Por isso também a importância de tais livros para estas mulheres, pois como
a própria Hanna Korich, uma das donas da Editora, expressou em entrevista ao
Jornal O Estado de São Paulo :
Eu tive dificuldades para me aceitar, porque vivia em um universo
profissional cheio de preconceitos, que era o de advogados, além do
ambiente familiar. Foram os livros que me ajudaram a ter compreensão de
mim mesma.
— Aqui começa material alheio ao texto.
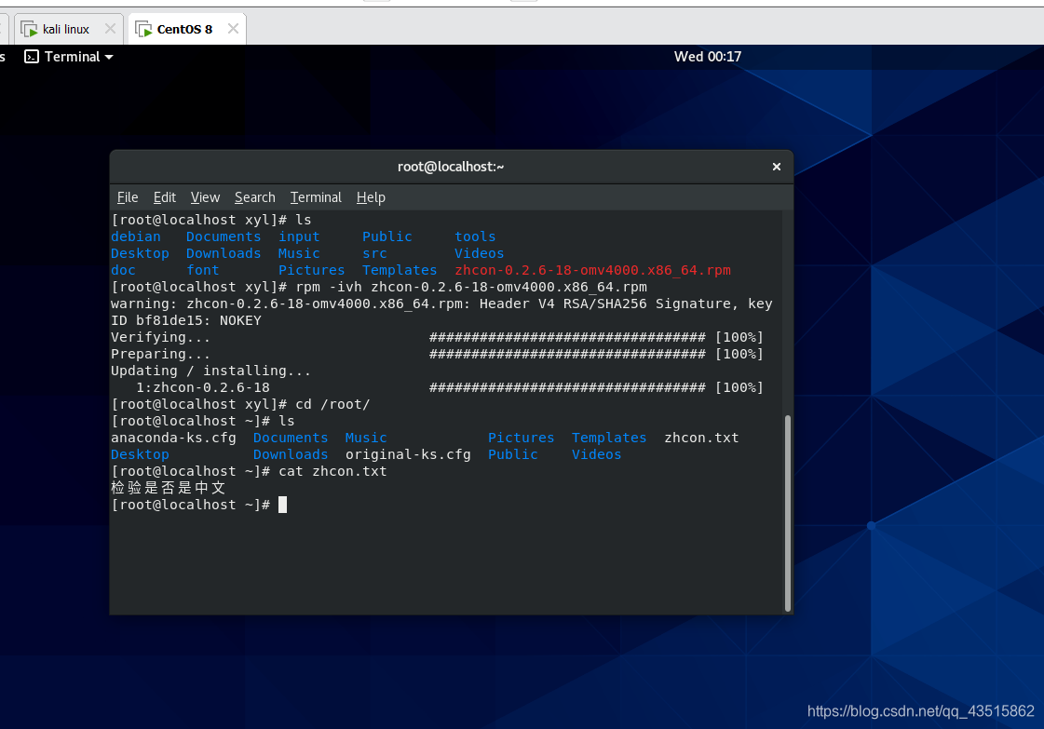Viewport: 1044px width, 729px height.
Task: Click the cursor at the command prompt
Action: coord(282,505)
Pensando na minha trajetória, entrei nesse projeto para que
outras tenham a mesma oportunidade que eu tive. (Vallerio, 2009)
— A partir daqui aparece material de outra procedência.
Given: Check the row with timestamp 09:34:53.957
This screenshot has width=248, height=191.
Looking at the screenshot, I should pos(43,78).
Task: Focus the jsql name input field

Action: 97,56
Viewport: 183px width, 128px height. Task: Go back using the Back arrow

Podemos afirma que para algumas mulheres que vivem em ambientes menos
abertos a homossexualidade meios de comunicação como a internet, filmes e livros
tem sido uma forma de aceitação de si, o que pode ser percebido pelo grande
número de blogs que divulgam a cultura lésbica e que dão suporte mútuo para estas
mulheres.
Karina Dias, escritora que ficou famosa na internet e depois publicou um dos
sucessos da editora, o livro Aquele Dia Junto ao Mar, em entrevista para o Jornal O
Estado de Minas, afirma que a maioria de suas leitoras lésbicas tem dificuldade em
lidar com a própria homossexualidade. Segundo ela, “Várias só conseguem viver o
amor delas na internet, lendo os romances e contos que escrevo.” (Januzzi, 2010).
6. Pensando e realizando o futuro de uma literatura lésbica brasileira
Posso perceber, a partir das falas das mulheres envolvidas na Editora Brejeira
Malagueta, assim como nas suas próprias leitoras e nas escritoras, o intuito de fazer
nascer uma nova literatura no Brasil, uma literatura feita por e para lésbicas, dando
visibilidade a esta grupo marginalizado da sociedade. Este intuito remete ao que nos
diz Foucault (1997), quanto à questão da estética da existência, que seria uma
prática ética de produção de subjetividade, definindo critérios éticos e estéticos de
bem viver, sendo um terreno de criação de si, de um estilo próprio da conduta de si,
cuidado de si e cuidados dos outros.
Já Todorov afirma que “ao dar forma a um objeto, um acontecimento ou um
caráter, o escritor não faz a imposição de uma tese, mas incita o leitor a formulá-la:
em vez de impor, ele propõe.” (Todorov, 2009. p. 78), assim podemos pensar tais
romances como uma forma de incitação sobre as mulheres lésbicas, incitação esta
não mais marcada por estereótipos que somente aumentavam a angústia e o
preconceito em relação às minorias sexuais.
Elas estão se propondo a pensar uma nova realidade para as lésbicas, uma
realidade feliz e tranqüila que somente ocorre para uma parte minoritária destas
mulheres, pois ainda vivemos numa sociedade que trata de maneira diferente as
minorias, não só as sexuais. Como podemos perceber em um texto publicado no
site da Editora:
Nosso conselho editorial adotou essa linha porque acreditamos –
seguindo o exemplo de filósofos como Platão, aliás – que nada existe se
não for imaginado antes. Ora, se não imaginarmos (através da ficção, por
exemplo) que é possível ser feliz amando outra mulher, como poderemos
tornar isso realidade? Se não falarmos entre nós, em livros escritos de
lésbicas para lésbicas, que podemos ser completas, emocionalmente
equilibradas, sexualmente livres vivendo ao lado de outra mulher, quem é
que vai fazê-lo? Nossa adorável sociedade machista e heterossexista?
Literatura que descreve em detalhes (muito bem escritos, aliás) a
infelicidade de mulheres não héteros e fora da norma nós já temos aos
montes, esse espaço não precisa ser conquistado. Mas finais felizes para
romances entre mulheres é uma insistência de muito pouca gente, por isso
a Editora Malagueta adotou essa linha. (PERGUNTAS..., 2011)
E é isso que a Editora tem realizado: pensar um futuro digno para mulheres
homossexuais, mas incentivando sempre que a sociedade torne tal futuro uma
realidade e que estas mulheres busquem construir e vivenciar este futuro, podendo
explorar suas sexualidades como sendo apenas mais um aspecto de suas vidas e
não o que as caracteriza como indivíduos.